__ARTICLE__:
────────────────

April 21, 2008 - 10:14pm — Anduin
It's not unusual for me to spend a LOT of time in a forum- reading and replying to threads for hours at a time. Nor is it unusual for me to suddenly slow my interaction, and then disappear for weeks or even months at a time. It's something I've been doing for as long as I've been on the internet, and though I have several theories as to why this is, it's probably not important. However, this time I've come back to a rather unsettling sight, and unfortunately, it's not the first time I've seen it: "people can't get along, so we've closed the forums."
I'll be completely honest. The environment in the forums was making me uncomfortable before I stopped coming last. I didn't really hide that I didn't like people making separate names and/or personalities for their deer and producing huge posts/threads about them. I don't roleplay. I can't and choose not to keep up with it. I felt offended when I was basically told rather blatantly to leave everyone else alone. So, okay... I started only skimming the forums that stuff took place on, and eventually stopped reading them at all. The fact that I now realize I had actively begun avoiding picture threads saddens me (if anyone knows me at all, it should be apparent why).
I have no idea what was going on in those forums recently. Can't say I'm particularly interested in knowing. As just a thought though, I'll say what I always liked about the Endless Forest community when I was active: The refreshingly candid relationship between the people who created it and the people who play it. The fact that there are people who don't like the game was always treated as unimportant. Mistakes from newbies and old regulars alike were treated as not a big deal, or at least nothing more than something to laugh about with no malice intended. Similarly, discoveries, no matter how big or small, or how well-known it already was, were celebrated with equality. These are only a few things.

────────────────

__DATA LINES__:

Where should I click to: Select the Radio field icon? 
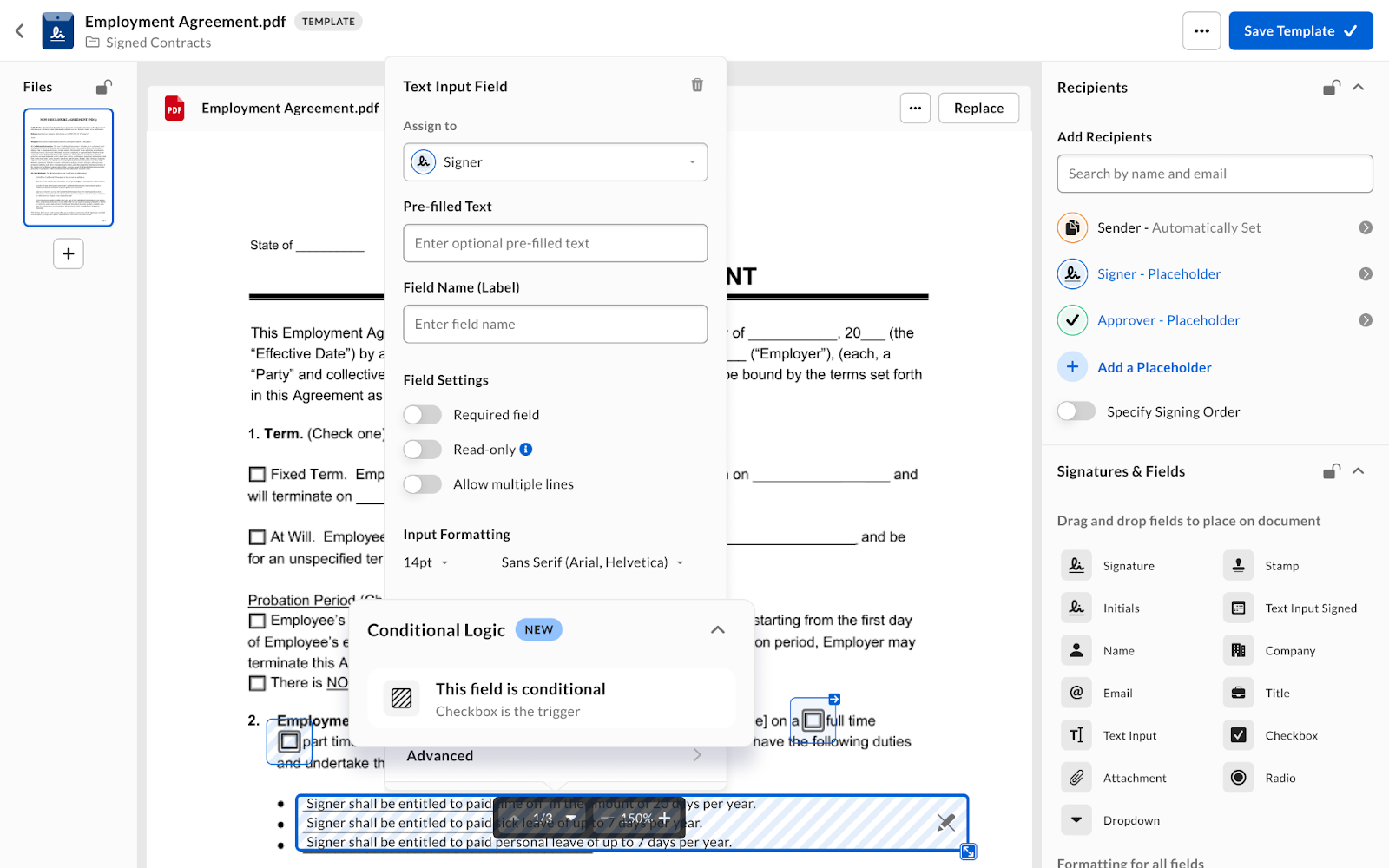(1238, 778)
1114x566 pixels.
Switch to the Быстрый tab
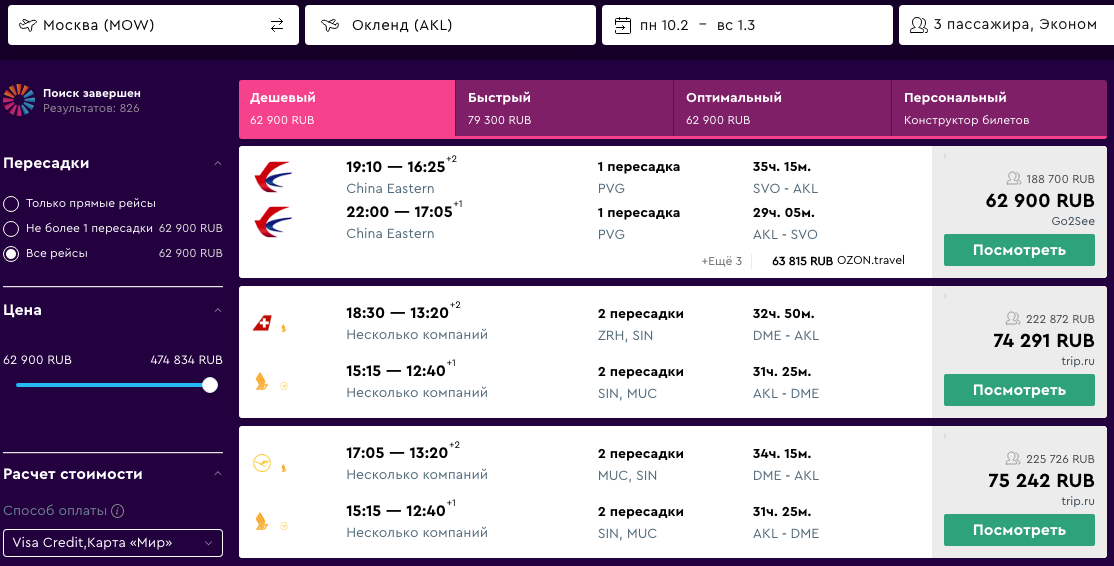pos(564,108)
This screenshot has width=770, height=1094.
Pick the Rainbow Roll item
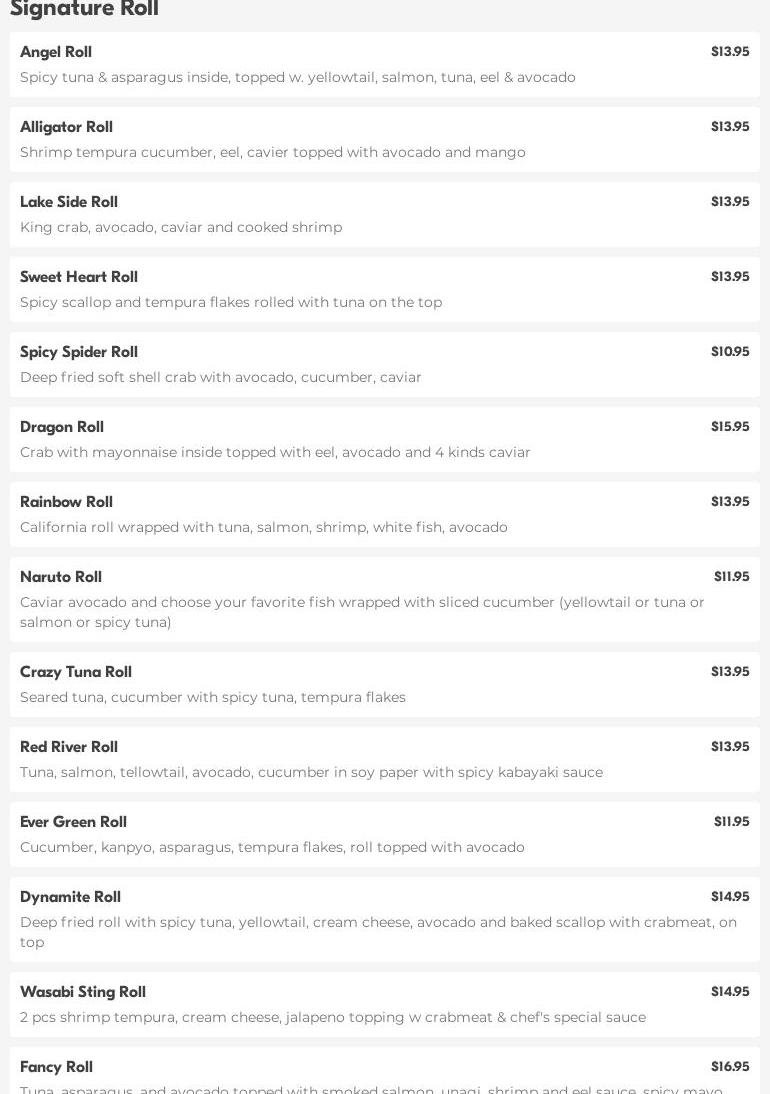(x=384, y=514)
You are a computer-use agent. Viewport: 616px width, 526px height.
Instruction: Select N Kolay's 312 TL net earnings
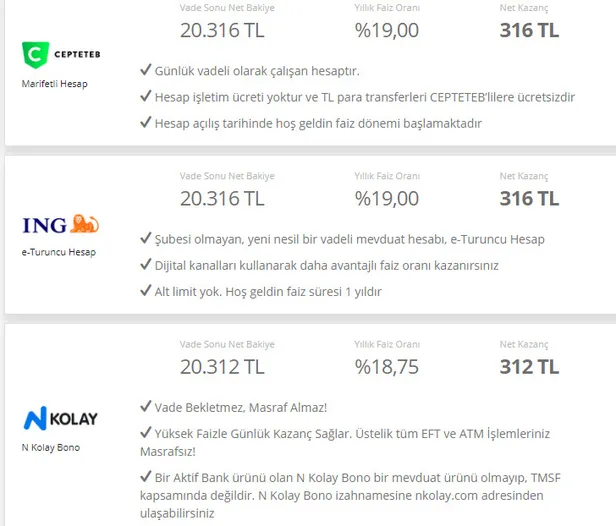[529, 367]
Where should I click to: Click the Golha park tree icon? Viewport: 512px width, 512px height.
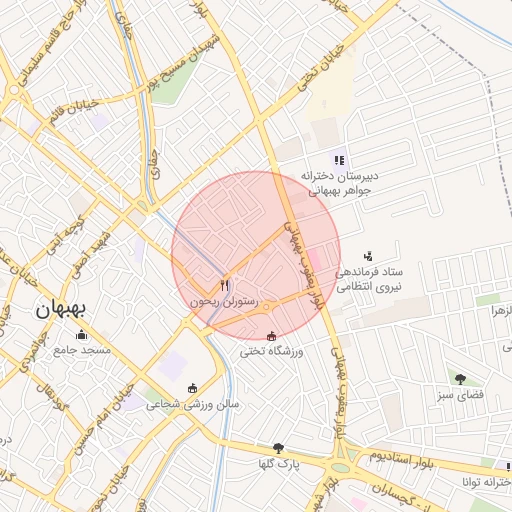[x=278, y=448]
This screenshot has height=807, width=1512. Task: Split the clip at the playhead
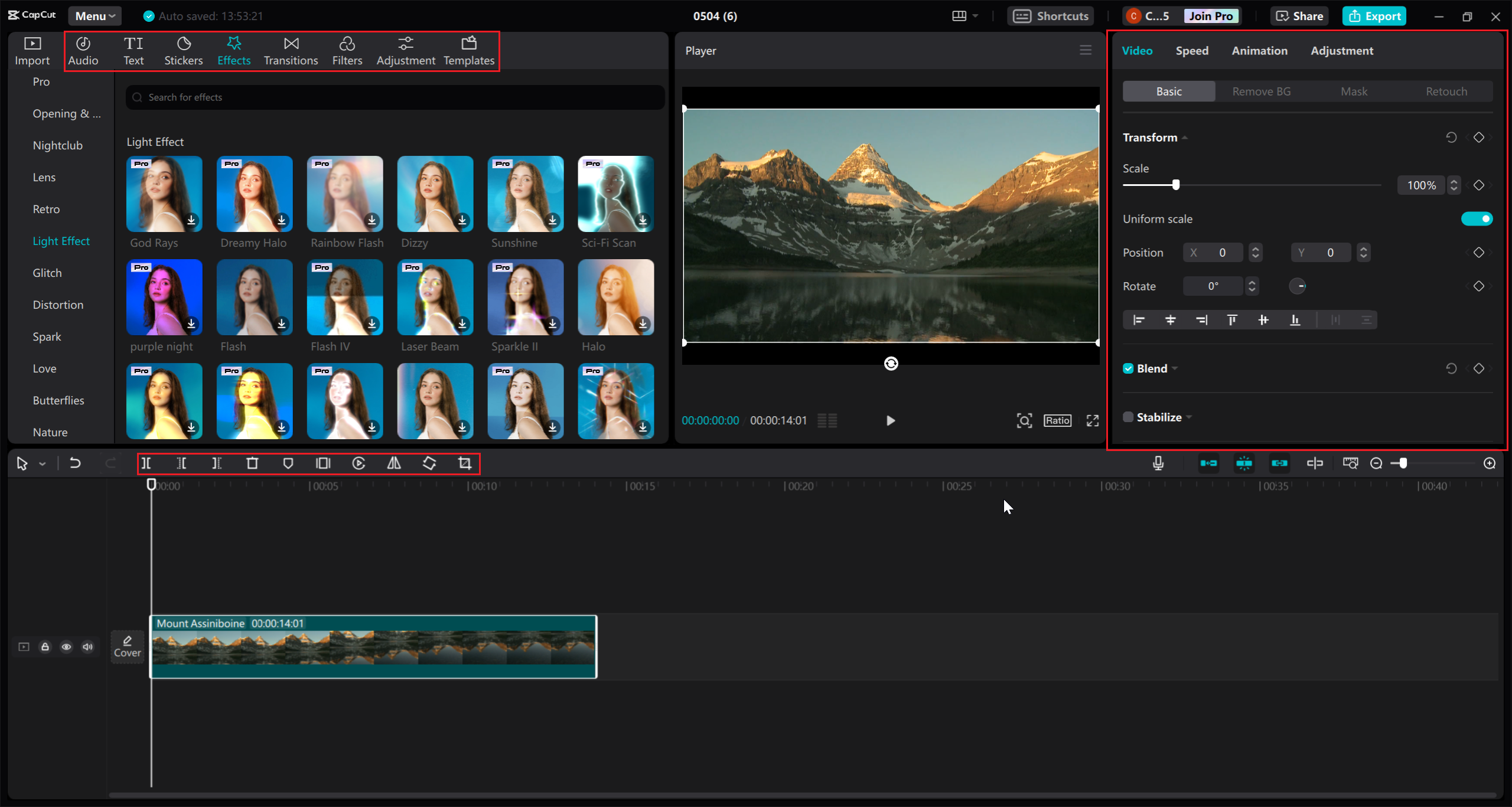pyautogui.click(x=147, y=463)
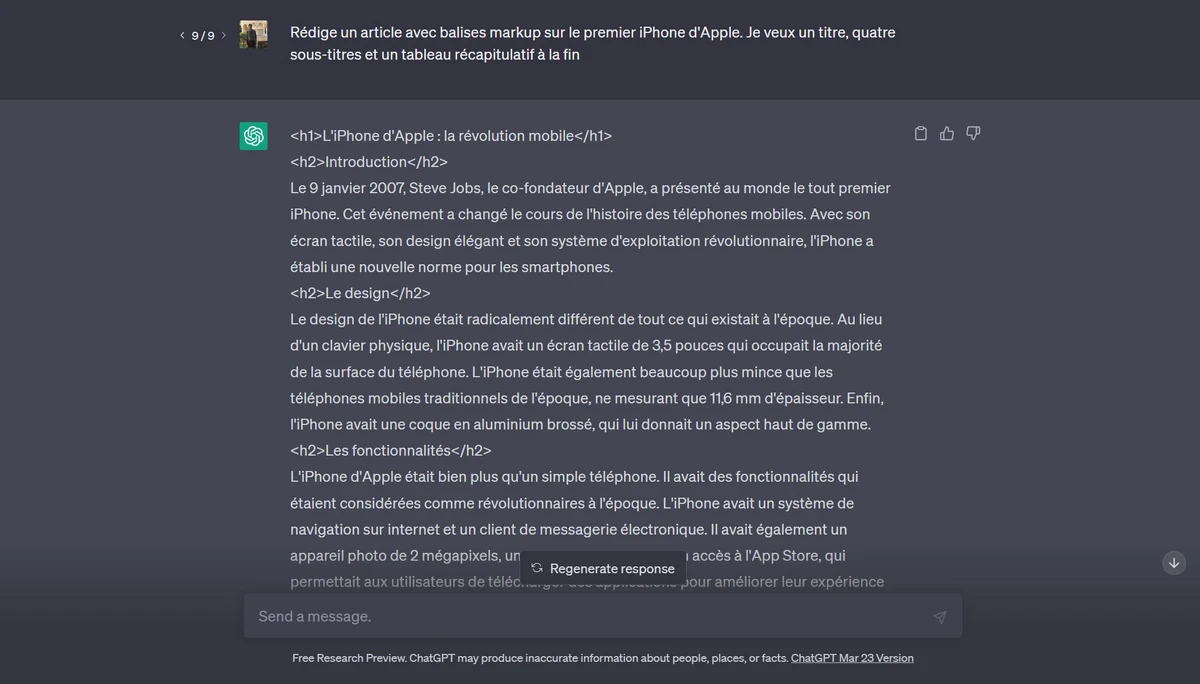Click the h1 title line of the article
Screen dimensions: 1200x684
click(x=451, y=136)
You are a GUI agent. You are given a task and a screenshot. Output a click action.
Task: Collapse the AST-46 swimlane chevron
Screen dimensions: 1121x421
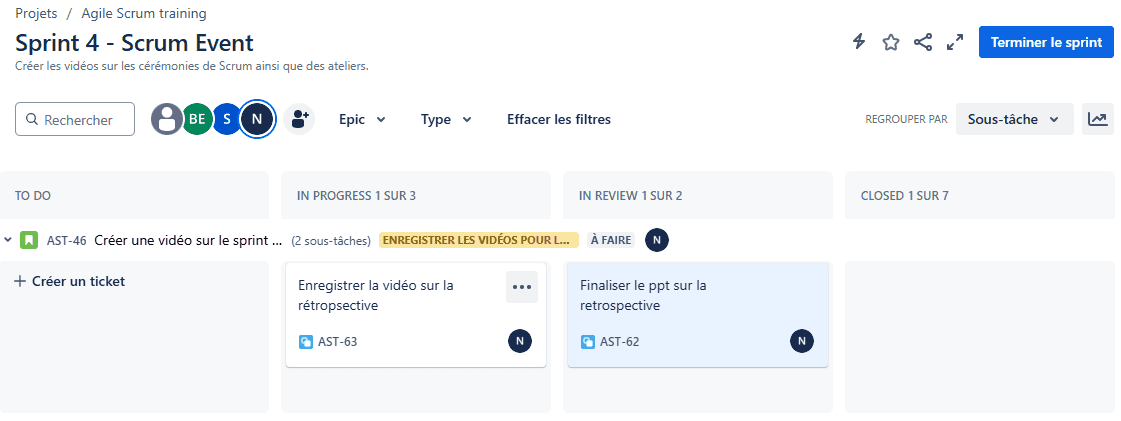point(9,240)
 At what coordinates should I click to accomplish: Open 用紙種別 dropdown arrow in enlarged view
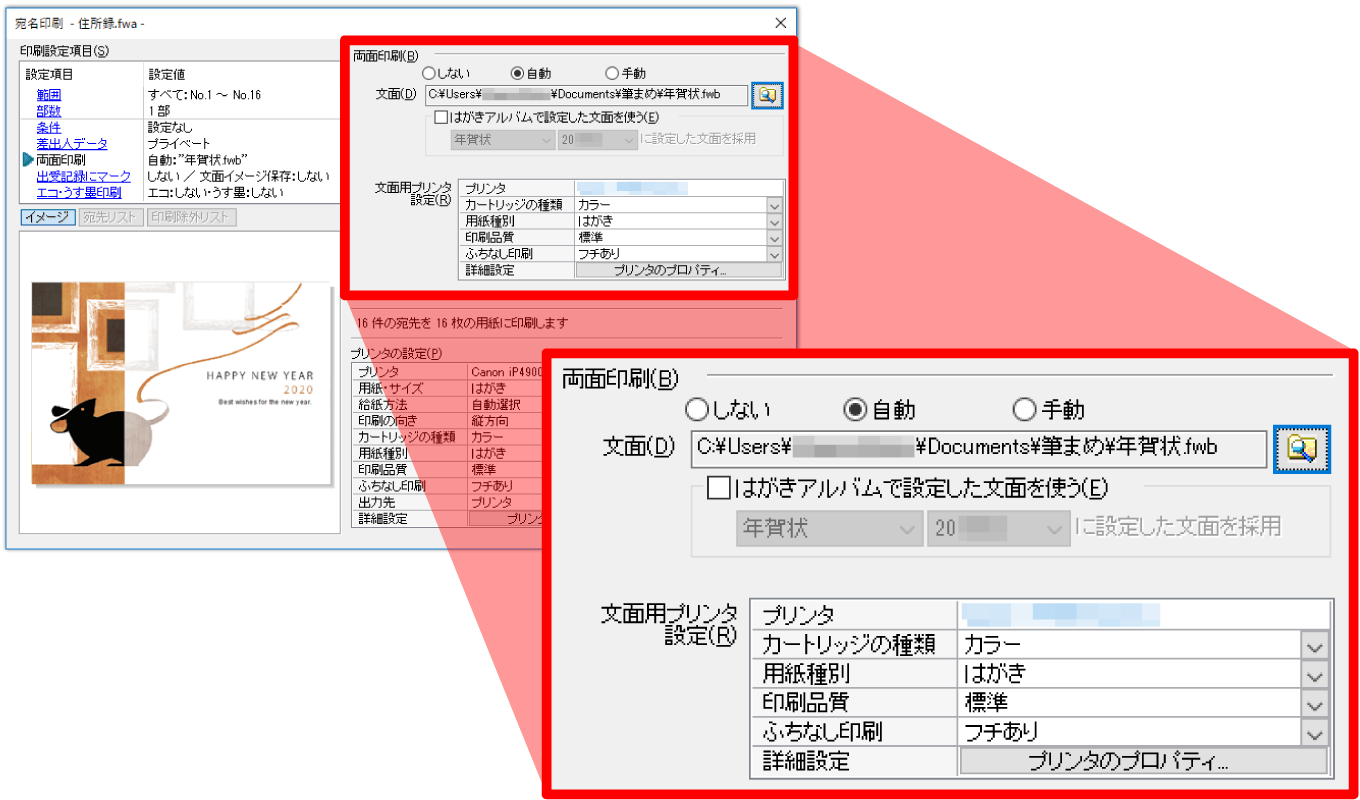1315,675
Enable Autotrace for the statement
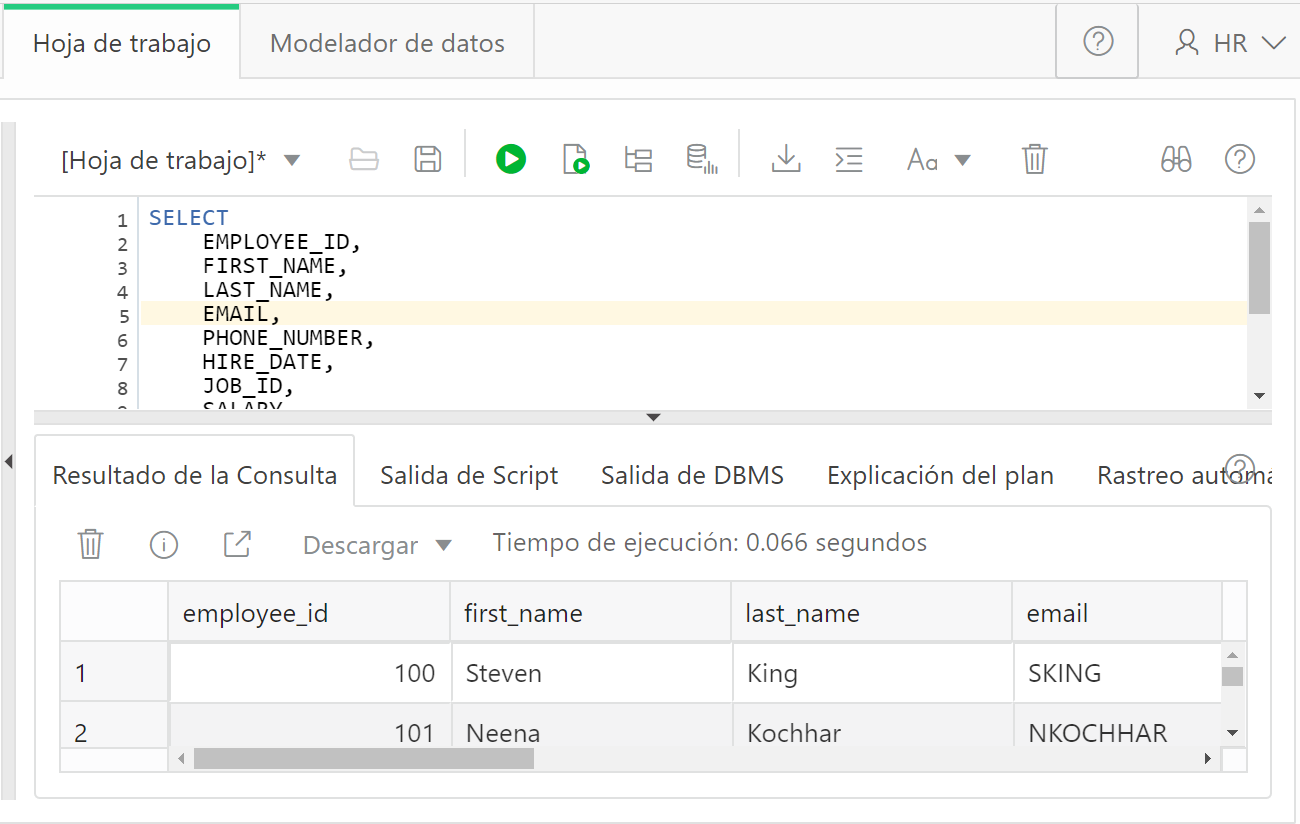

────────────────

__SET TASKS__:
[A] According to the Endless Forest post, what did the writer always like about the community?
[B] Write out the part of the Endless Forest post that begins at the words "I'll be completely" and stops after the words "be apparent why).".
[C] Continue the Endless Forest post from its last sentence.
The records aren't needed for this work.

__ANSWERS IN ORDER__:
[A] The refreshingly candid relationship between the people who created it and the people who play it.

[B]
I'll be completely honest. The environment in the forums was making me uncomfortable before I stopped coming last. I didn't really hide that I didn't like people making separate names and/or personalities for their deer and producing huge posts/threads about them. I don't roleplay. I can't and choose not to keep up with it. I felt offended when I was basically told rather blatantly to leave everyone else alone. So, okay... I started only skimming the forums that stuff took place on, and eventually stopped reading them at all. The fact that I now realize I had actively begun avoiding picture threads saddens me (if anyone knows me at all, it should be apparent why).

[C]
Do I think the forums should be re-opened? As an outsider at this time, I can't really say. I hope that if the message was intended for any people in particular, they got the hint. An Endless Forest future without discussion- at least about the features, and about just the simple fun of playing such a simple game, seems really bleak to me. I hope it feels bleak to other players too.
Hi Anduin. I'm glad to hear
I'm not really sure how I feel about the forums going down. There was getting to be more and more drama, and the people who visited seemed to be getting more and more irritating, but my way of dealing with it was to just not get involved. I skimmed the new posts every couple of days but never really commented, and ones that seemed too retarded I just didn't read. So, the forum closure doesn't really impact me very much since I wasn't using it that much anyway...but at the same time there are parts of it I'm going to miss. I'm going to miss being able to easily look up people's pictos or keep in contact with all the awesome people I've met through the forums, I'm going to miss all the concept art, and I'm especially going to miss the troubleshooting board because I thought that was really useful. I'm not really going to miss the diaries, or the gossip about whose deer is doing what, or afore-mentioned Really Irritating and Juvenile forum attendees.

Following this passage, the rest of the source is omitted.